Well, Bush was happy to call for an end to 527 ads. Except that it turned out that Kerry didn't mean all 527 ads ... just the anti-Kerry ones (Message: pro-Kerry 527 ads - good; pro-Bush 527 ads - evil, probably Hitleresque). We know the courts tend to be activist, but unless Kerry could get his case before this one, there's no way they're going to find that pro-Kerry 527's are acceptable but pro-Bush ones aren't, even if they task the Hubble to search the penumbra of the third amendment.
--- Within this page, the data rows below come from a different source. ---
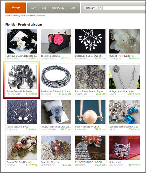Viewport: 146px width, 173px height.
Task: Open the Blog page
Action: pyautogui.click(x=73, y=8)

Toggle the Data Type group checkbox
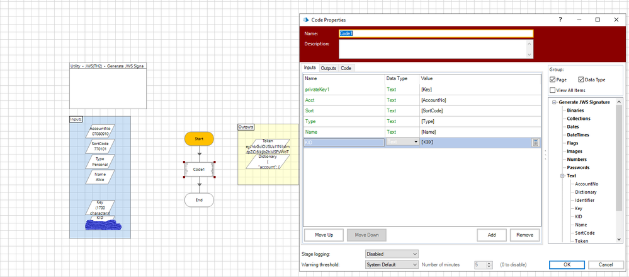(x=581, y=80)
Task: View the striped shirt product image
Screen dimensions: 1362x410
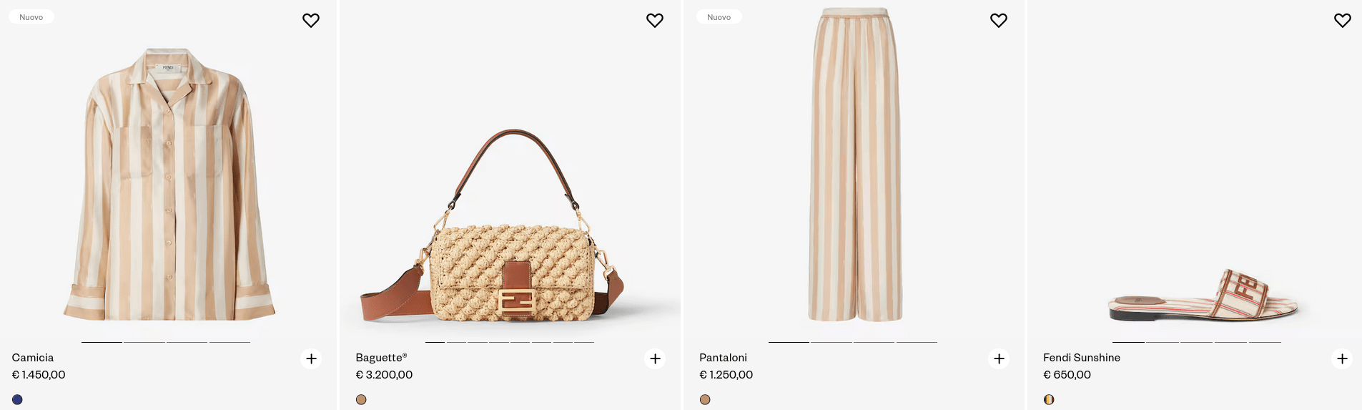Action: (x=169, y=186)
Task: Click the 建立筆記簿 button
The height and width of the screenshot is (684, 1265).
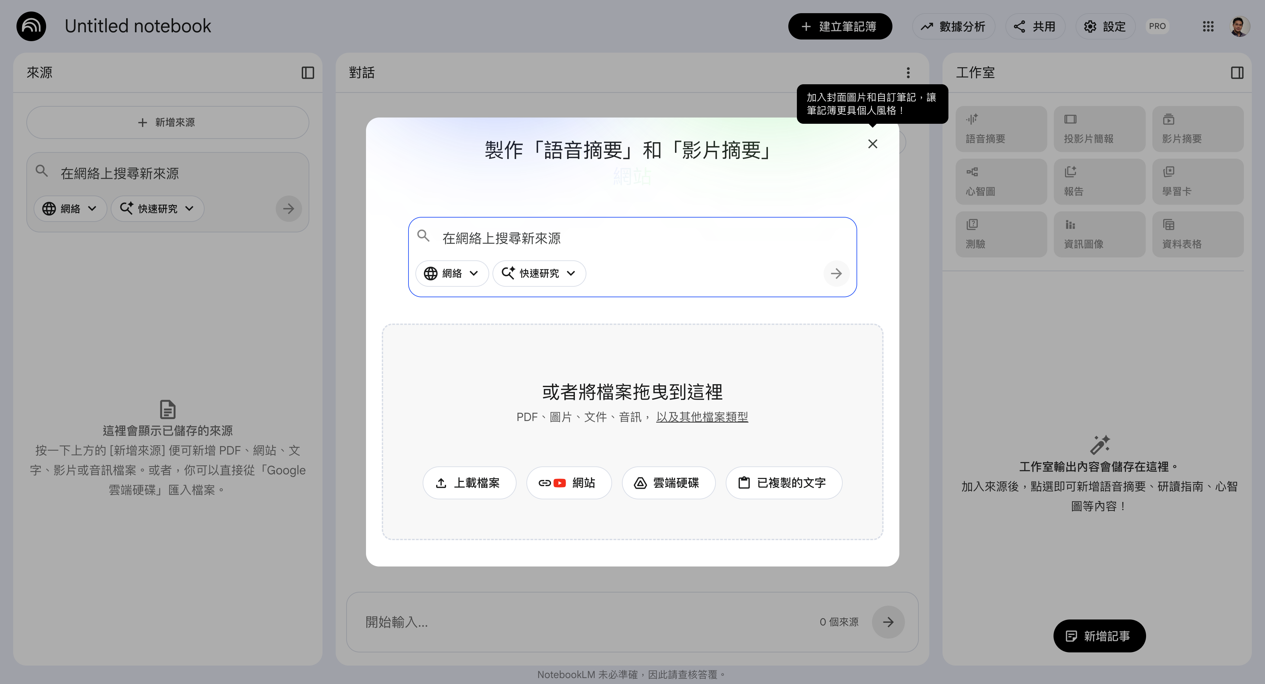Action: [840, 26]
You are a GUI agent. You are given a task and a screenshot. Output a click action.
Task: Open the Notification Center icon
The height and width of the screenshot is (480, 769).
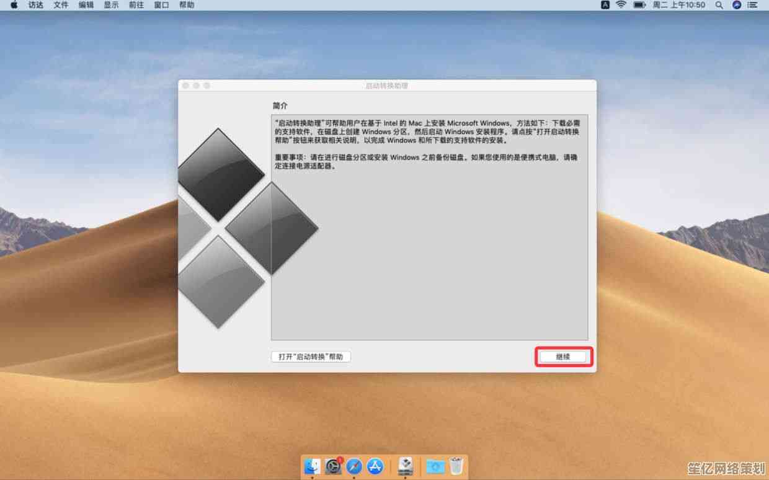click(x=753, y=5)
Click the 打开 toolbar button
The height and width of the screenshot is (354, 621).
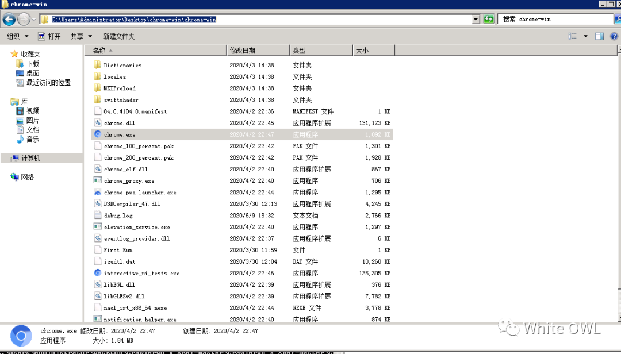click(x=49, y=36)
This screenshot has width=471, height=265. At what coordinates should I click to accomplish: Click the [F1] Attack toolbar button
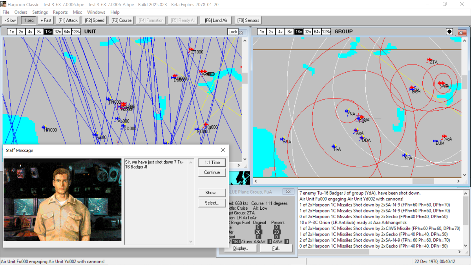tap(68, 20)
So Kerry and all his 527's kept running their anti-Bush ads. But the Swifties kept running their ads, too. And then Kerry noticed a distressing phenomenon: his ads were all getting ignored, but the Swift Vet ads were sucking all the oxygen out of the Kerry bubble. A sane person examining this curiosity might further wonder why it is that the Swifties (budget next to nothing) had such an effect when the Lefties (budget $100 million) accomplished nothing. (Does anyone even remember one of the pro-Kerry ads?) The only reasonable conclusion is that the Swift Vet ads rang true with voters whereas the Lefty ads rang true with Ted Kennedy and Barbara Streisand.

And so, having been beaten at his own game, Kerry once again hauls himself onto TV and arrogantly demands that all these ads just stop! Will somebody please just make them go away!

All this has got to make one wonder. If Kerry talks tough ("Bring it on!") to Bush but then caves the moment he gets a little bit of heat, is he really the fellow we want to trust to stand up to terrorists? If he collapses when met with verbal opposition, how crazy do you have to be to think he'll have a will of steel when faced with the psychopathic, murderous, no-holds-barred death-cult of radical Islam?

Who knows? Maybe Kerry isn't flip flopping on this. Maybe it just depends what the definition of "bring it on" is.